→ ACTIVITY
Your response should consist of the entries below, reproduced exactly and without their images.

(Stored records)
──────
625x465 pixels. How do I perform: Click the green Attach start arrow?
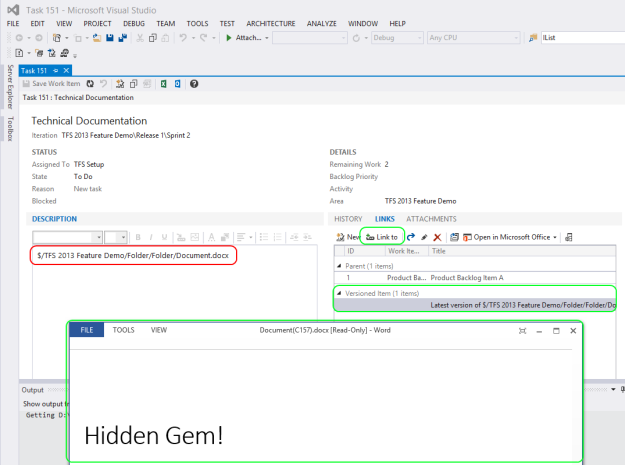point(229,38)
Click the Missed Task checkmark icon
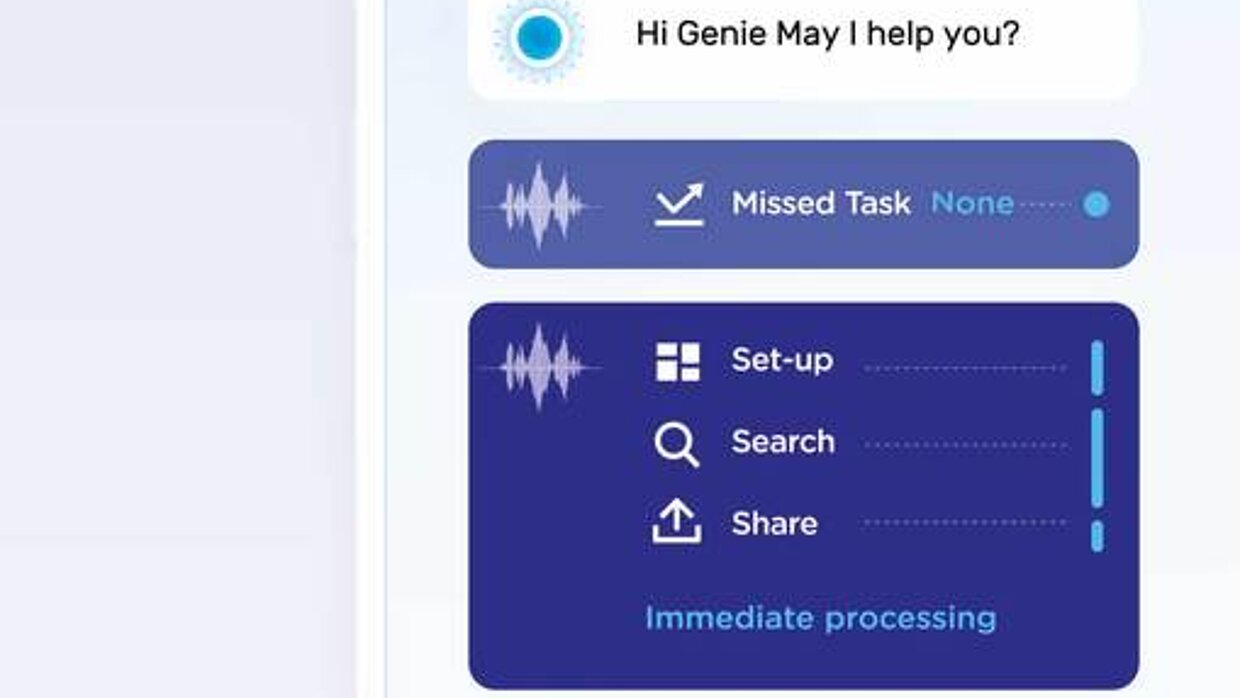Viewport: 1240px width, 698px height. tap(679, 204)
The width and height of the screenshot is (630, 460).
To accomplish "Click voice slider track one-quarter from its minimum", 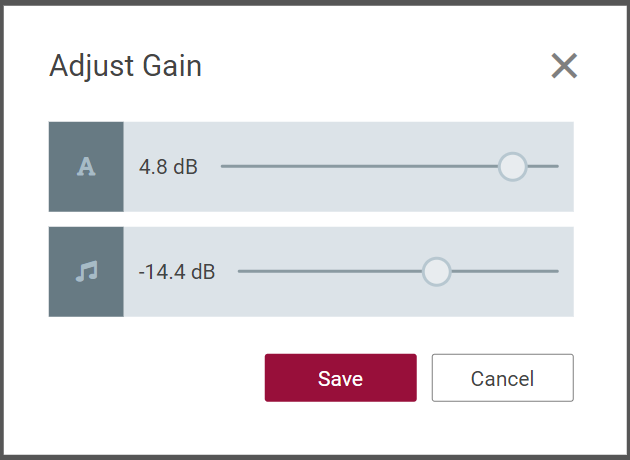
──────
→ EXERCISE SOLUTION
625x465 pixels. How do I perform: Click the green Attach start arrow?
point(229,38)
Click the Missed Task checkmark icon
Viewport: 1240px width, 698px height. tap(679, 204)
The width and height of the screenshot is (630, 460).
To accomplish "Click voice slider track one-quarter from its minimum", 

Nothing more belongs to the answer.